(DATASET RECORDS Opens)

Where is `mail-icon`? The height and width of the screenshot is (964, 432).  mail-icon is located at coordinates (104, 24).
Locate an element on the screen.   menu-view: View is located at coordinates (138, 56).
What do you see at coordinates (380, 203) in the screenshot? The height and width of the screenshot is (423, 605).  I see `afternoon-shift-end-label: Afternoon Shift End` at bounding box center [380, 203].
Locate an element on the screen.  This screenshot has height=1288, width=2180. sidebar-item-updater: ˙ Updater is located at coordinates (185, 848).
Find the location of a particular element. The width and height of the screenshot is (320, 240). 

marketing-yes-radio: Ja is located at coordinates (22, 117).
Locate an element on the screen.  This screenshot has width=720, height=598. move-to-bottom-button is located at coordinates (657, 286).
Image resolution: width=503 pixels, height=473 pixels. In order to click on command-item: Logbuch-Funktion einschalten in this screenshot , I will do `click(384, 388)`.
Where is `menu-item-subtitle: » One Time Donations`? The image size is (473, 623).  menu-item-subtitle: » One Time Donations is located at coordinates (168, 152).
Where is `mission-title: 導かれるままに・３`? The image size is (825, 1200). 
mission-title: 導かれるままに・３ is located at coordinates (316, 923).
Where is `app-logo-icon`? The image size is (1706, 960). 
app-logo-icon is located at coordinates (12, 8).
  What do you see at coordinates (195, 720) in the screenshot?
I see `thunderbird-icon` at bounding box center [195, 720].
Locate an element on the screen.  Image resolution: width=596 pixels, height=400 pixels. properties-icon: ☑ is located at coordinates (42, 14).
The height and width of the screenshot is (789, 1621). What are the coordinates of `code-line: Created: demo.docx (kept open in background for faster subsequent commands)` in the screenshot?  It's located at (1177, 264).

(DATASET RECORDS Closes)

Reproduce the records verbatim, beginning with the line that contains "coordinates (185, 848)." and continuing through the final line of the records, with both of these lines included.

WRITTEN SOLUTION:
Locate an element on the screen.  This screenshot has height=1288, width=2180. sidebar-item-updater: ˙ Updater is located at coordinates (185, 848).
Find the location of a particular element. The width and height of the screenshot is (320, 240). 

marketing-yes-radio: Ja is located at coordinates (22, 117).
Locate an element on the screen.  This screenshot has width=720, height=598. move-to-bottom-button is located at coordinates (657, 286).
Image resolution: width=503 pixels, height=473 pixels. In order to click on command-item: Logbuch-Funktion einschalten in this screenshot , I will do `click(384, 388)`.
Where is `menu-item-subtitle: » One Time Donations`? The image size is (473, 623).  menu-item-subtitle: » One Time Donations is located at coordinates (168, 152).
Where is `mission-title: 導かれるままに・３`? The image size is (825, 1200). 
mission-title: 導かれるままに・３ is located at coordinates (316, 923).
Where is `app-logo-icon`? The image size is (1706, 960). 
app-logo-icon is located at coordinates (12, 8).
  What do you see at coordinates (195, 720) in the screenshot?
I see `thunderbird-icon` at bounding box center [195, 720].
Locate an element on the screen.  Image resolution: width=596 pixels, height=400 pixels. properties-icon: ☑ is located at coordinates (42, 14).
The height and width of the screenshot is (789, 1621). What are the coordinates of `code-line: Created: demo.docx (kept open in background for faster subsequent commands)` in the screenshot?  It's located at (1177, 264).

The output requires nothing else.